Previously, we discussed tips for conducting a killer prospect interview.
Now that you’ve conducted your interview, we’ll share some tips on choosing a format for publishing your blog article!
There are 3 simple goals to keep in mind for writing your interview post:
- Make it informative for readers.
- Make it useful to the business owner.
- Keep it positive and sincere.
4 Key Prospect Interview Criteria To Keep In Mind
Unless you’re aiming for the Pulitzer Prize in journalism, shorter is better. 400 – 600 words is a long read from a mobile phone. The typical screen displays approximately 100 words at a time, so a 500wd interview will feel more like 5 pages to an online reader.

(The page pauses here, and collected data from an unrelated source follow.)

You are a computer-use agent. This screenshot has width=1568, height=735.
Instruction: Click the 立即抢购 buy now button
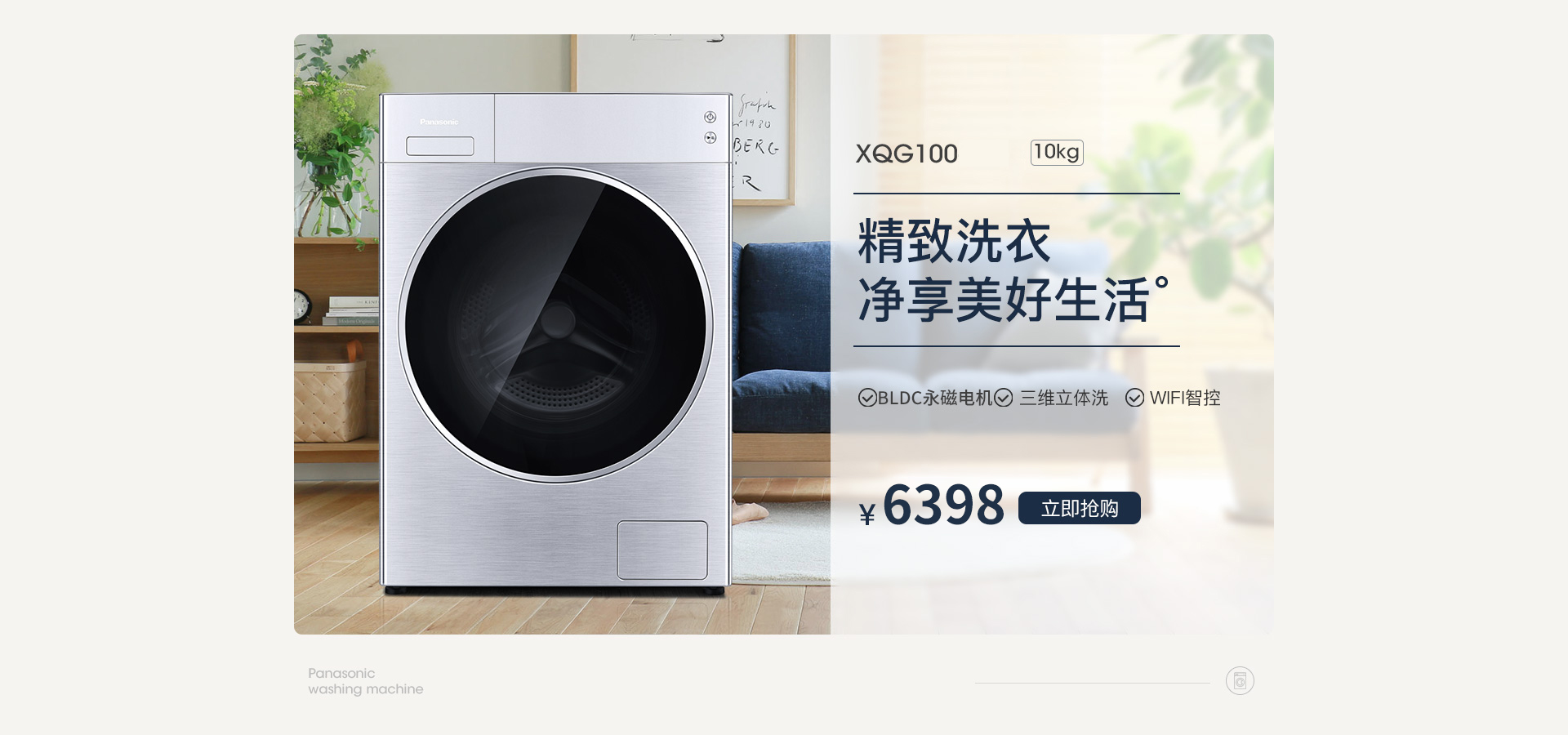[x=1079, y=508]
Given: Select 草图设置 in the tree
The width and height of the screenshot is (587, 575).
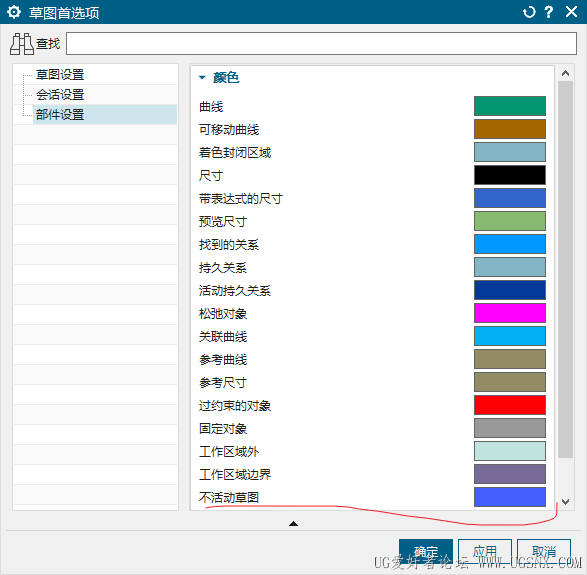Looking at the screenshot, I should coord(60,74).
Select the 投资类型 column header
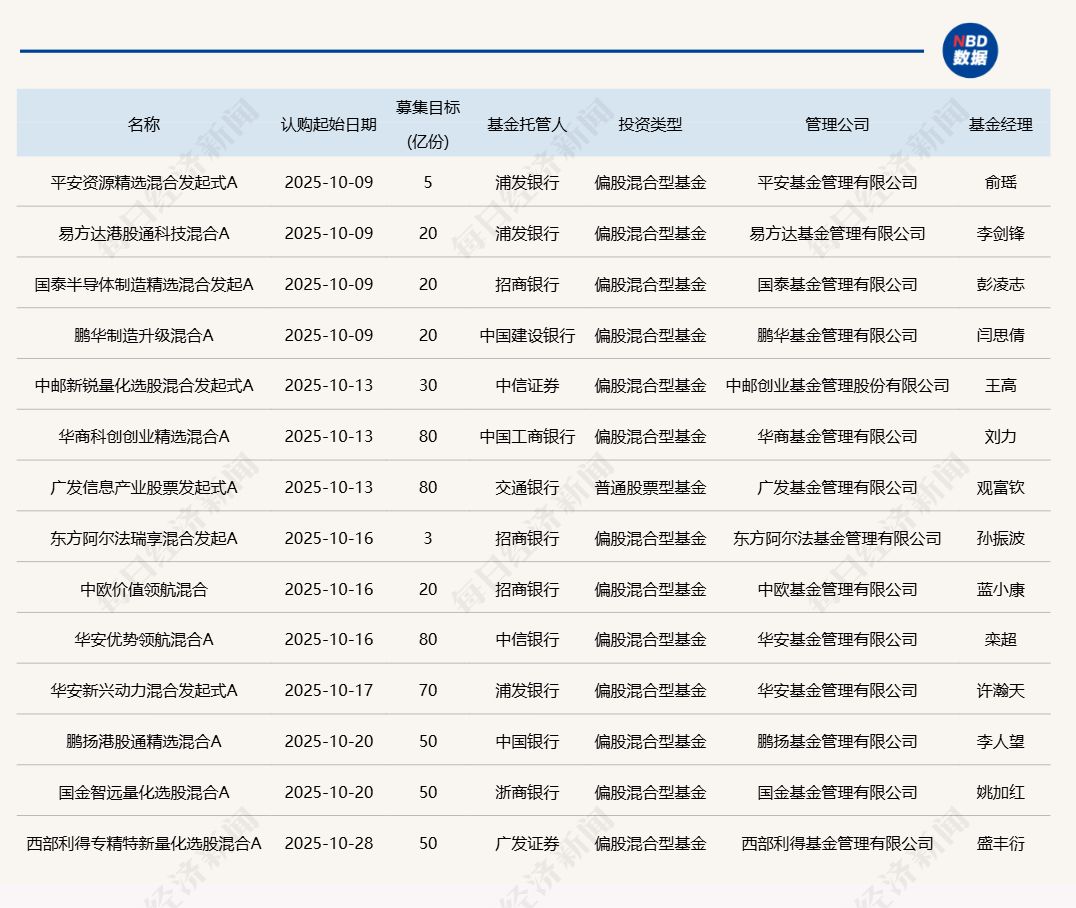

Keywords: The most important keyword is the business name. Try to include the business name at least 5x in the article. Anyone searching the business locally by smartphone or desktop is more likely to find it. Include the business name in the title of your article, and 1 sub heading. Publish the business address as well.
Choose your best image at the highest resolution. Add an ‘alt text’ description to boost your image SEO, which will help search engines and persons using voice search to find your content.
Your content, or copy, should be focused on your subject, informative to readers, and objective. Avoid sharing your personal opinions on topics such as religion, race, or gender. Be sensitive to your readers as well as your audience by using appropriate terms, where relevant.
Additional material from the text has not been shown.